[FEATURE REQUEST] CI with build matrix

LiamBindle commented 5 years ago

Re: https://github.com/geoschem/gchp/issues/36

LiamBindle commented 5 years ago

ESMF 8 was released yesterday, and it's spack build worked for me, so now we can add ESMF 8 to our build matrix images. This means we can set up the Azure pipeline for gchp_ctm anytime now.

When do should set up the pipeline for gchp_ctm? Also, what should set the triggers to (e.g. release candidate tags, commits to the master branch, weekly, biweekly, etc.)?

From the Azure docs:

Each organization starts out with the free tier of Microsoft-hosted CI/CD. This tier provides the ability to run one parallel build or release job, for up to 30 hours per month. If you need to run more than 30 hours per month, or you need to run more than one job at a time, you can switch to paid Microsoft-hosted CI/CD.
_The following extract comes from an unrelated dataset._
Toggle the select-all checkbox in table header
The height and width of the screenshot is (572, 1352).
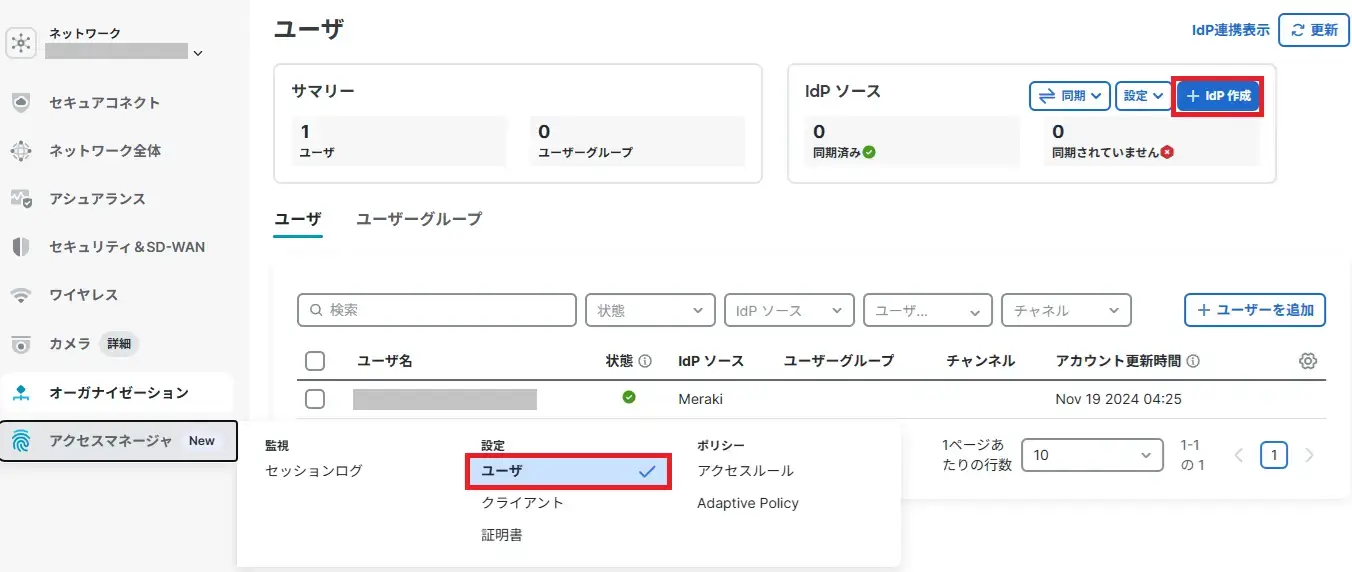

So if we stick with Azure, we get 30 hours per month of run time (for the GEOS-Chem organization). The build matrix images (repo, build pipeline, dockerhub...the name is a placeholder) include GCHP's dependencies so our gchp_ctm pipeline just needs to compile GCHP.

Personally, I like the idea of triggering the pipeline on release candidate tags, because that gives us manual control over when the tests actually run.

lizziel commented 5 years ago

How many library combos are we starting with and how long would the sum of all builds be for that combo? Ideally the test would be for every commit to the primary dev branch, and also master. Master will eventually only be updated upon version release, same as GEOS-Chem, but the primary dev would need testing along the way. If there are a lot of commits, and we eventually add runs to the tests, I can see surpassing 30 hrs per month with this setup. But we should collect some numbers on this.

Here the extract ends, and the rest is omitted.